*** Source data ***
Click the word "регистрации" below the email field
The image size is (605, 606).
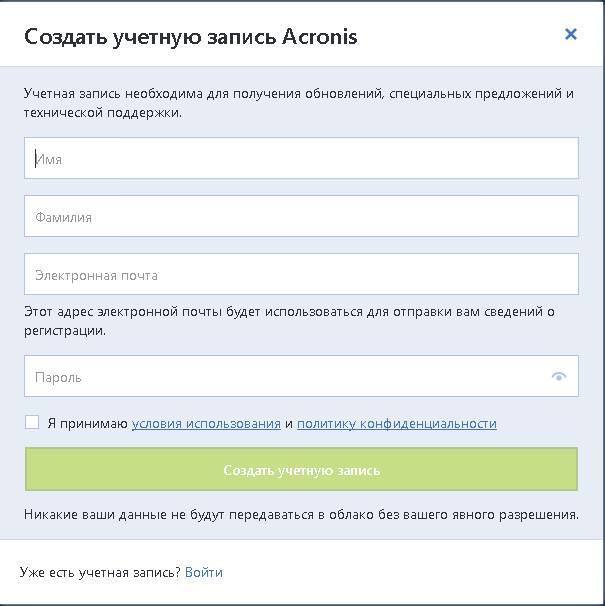(65, 331)
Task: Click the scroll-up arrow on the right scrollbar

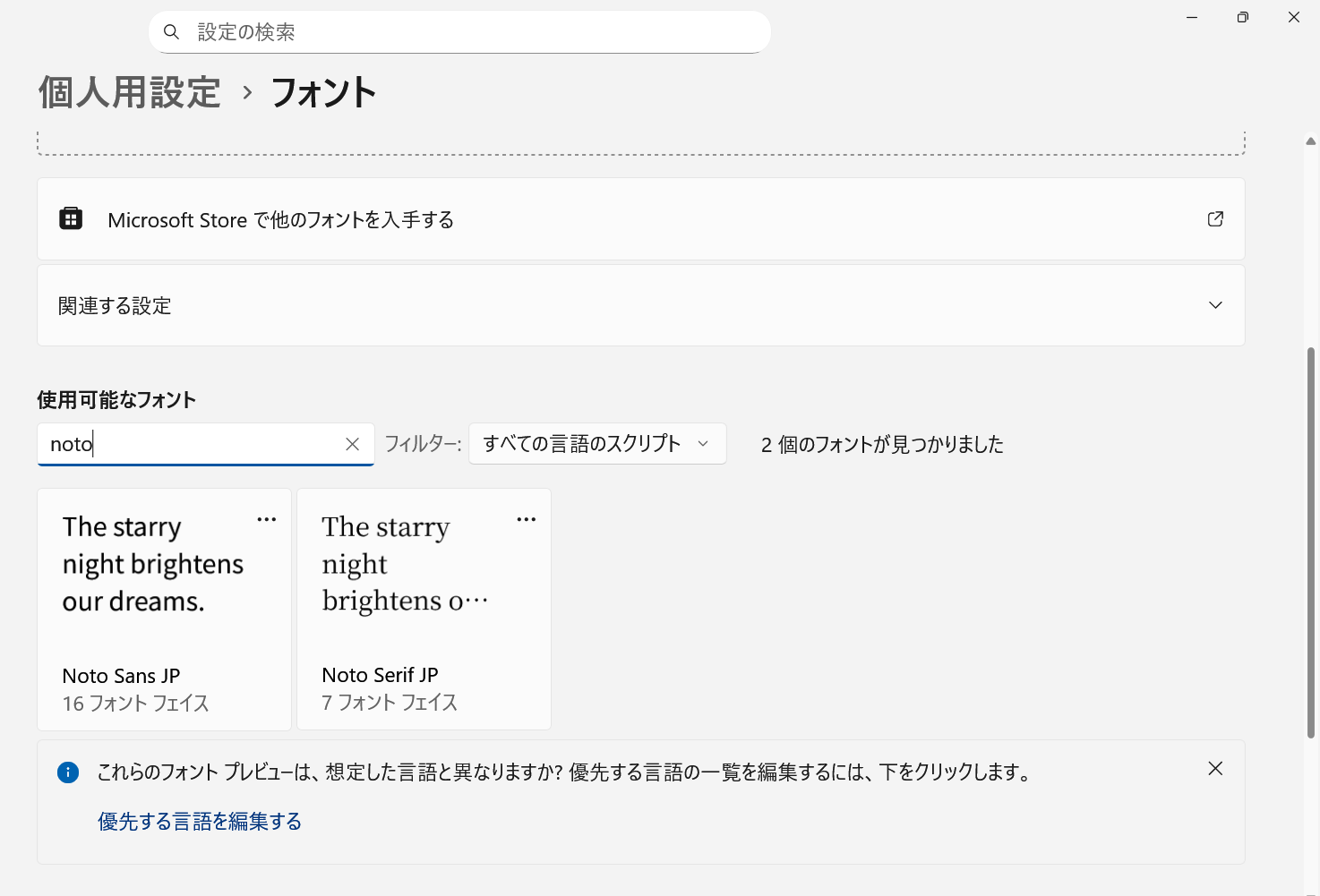Action: pos(1310,141)
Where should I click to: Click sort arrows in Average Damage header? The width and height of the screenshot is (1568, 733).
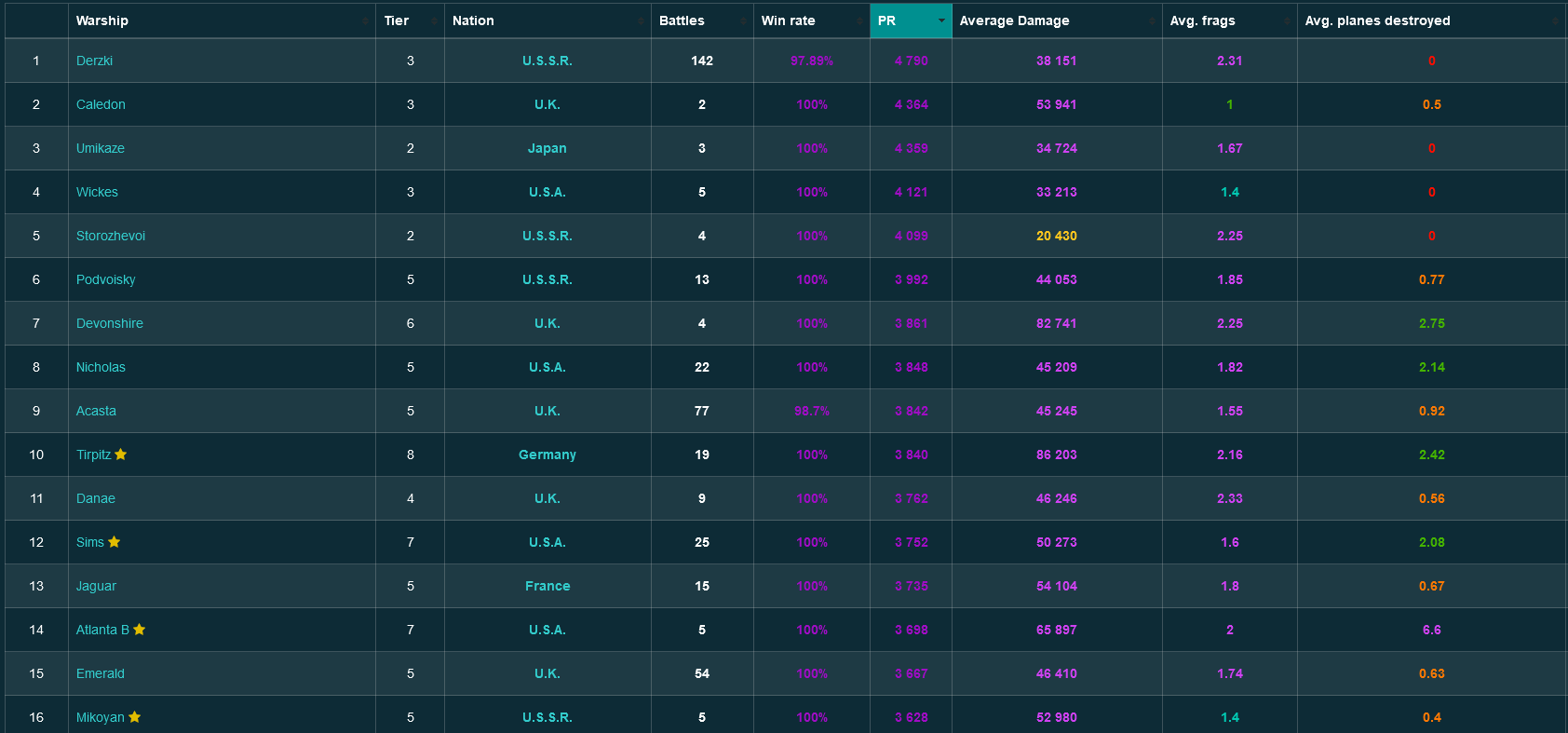click(1152, 20)
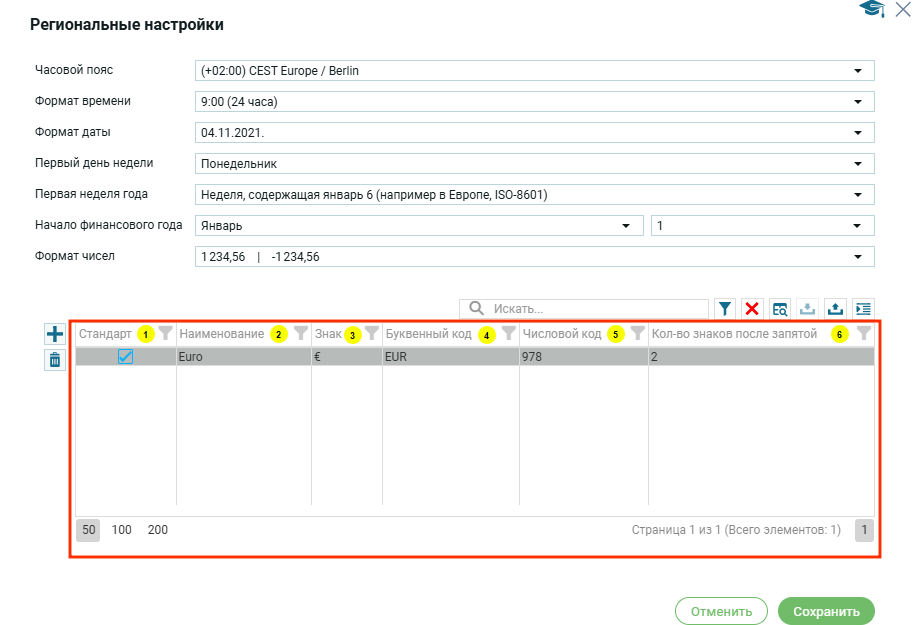Click the column chooser icon above table
This screenshot has width=913, height=625.
click(x=863, y=309)
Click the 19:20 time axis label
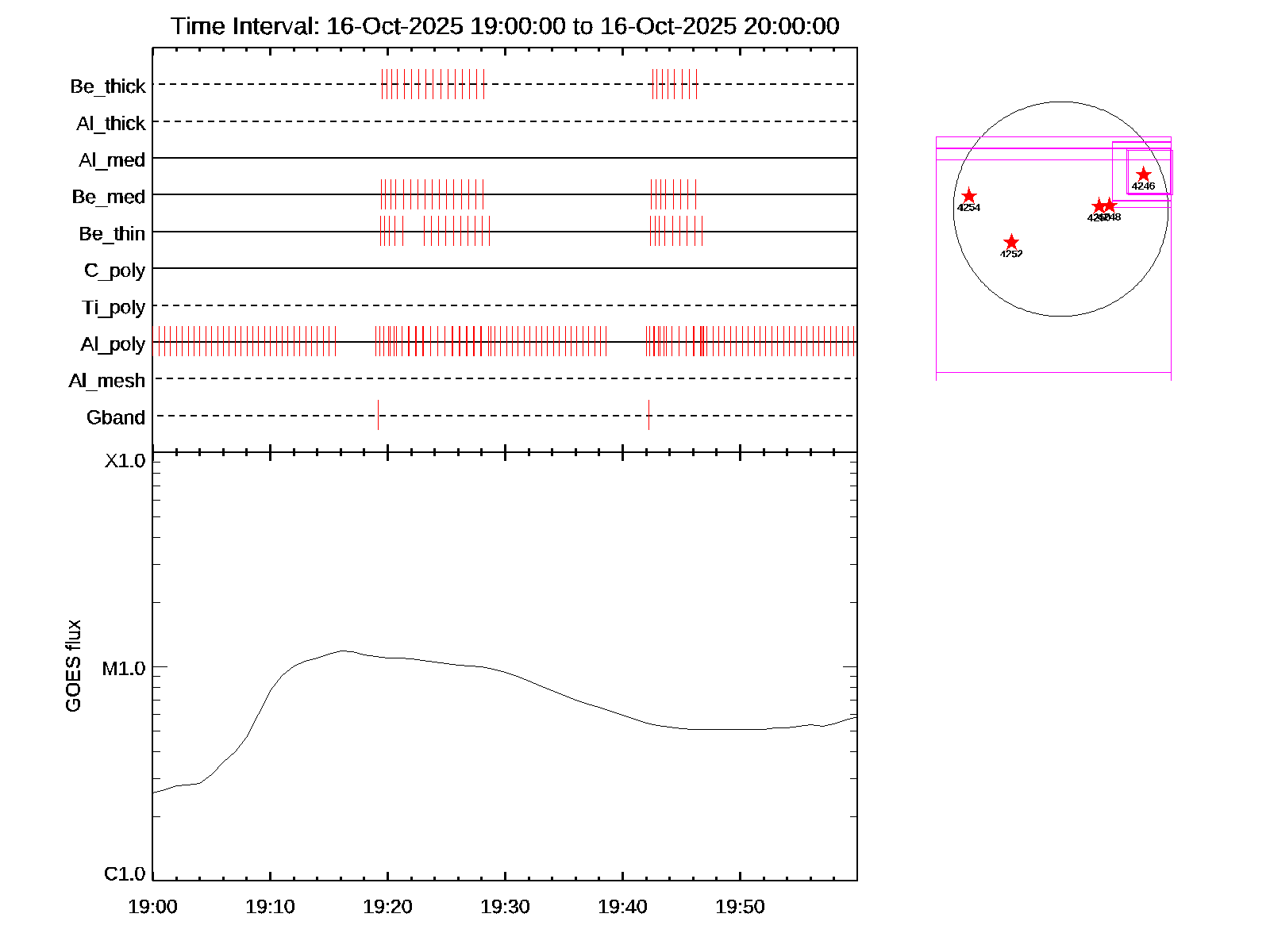This screenshot has height=952, width=1270. tap(387, 907)
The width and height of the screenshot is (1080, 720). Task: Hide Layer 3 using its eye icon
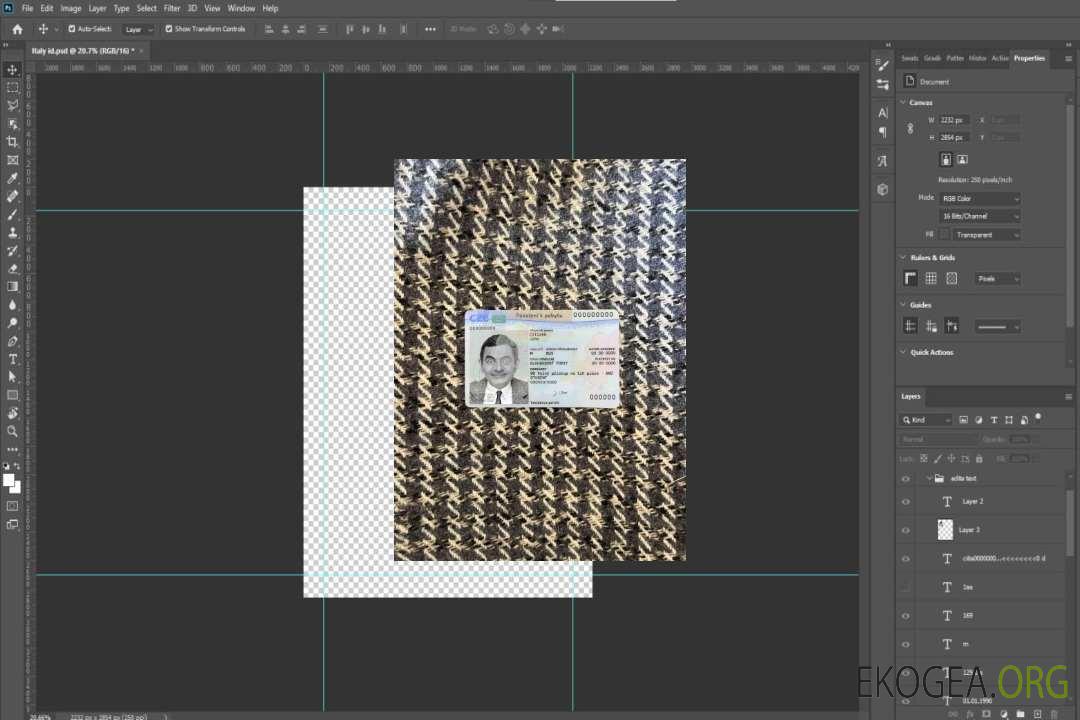(906, 530)
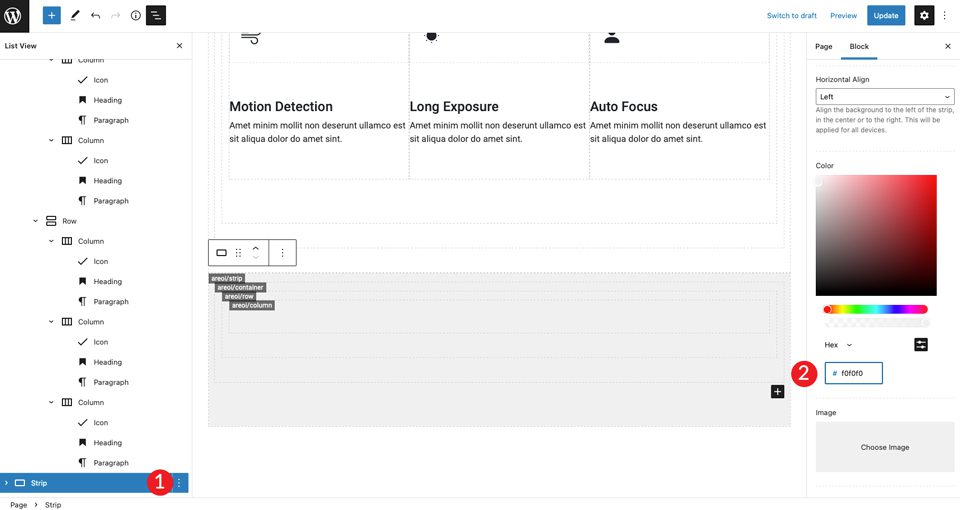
*** End of Source data ***
Your answer must be an exact copy of the records, free of images.

**Written reply**.
Click the word "регистрации" below the email field
The image size is (605, 606).
(65, 331)
Task: Click the scroll-up arrow on the right scrollbar

Action: pos(1310,141)
Where should I click to: Click sort arrows in Average Damage header? The width and height of the screenshot is (1568, 733).
click(1152, 20)
Click the column chooser icon above table
This screenshot has width=913, height=625.
click(x=863, y=309)
Click the 19:20 time axis label
This screenshot has height=952, width=1270. tap(387, 907)
The width and height of the screenshot is (1080, 720). Task: Hide Layer 3 using its eye icon
(906, 530)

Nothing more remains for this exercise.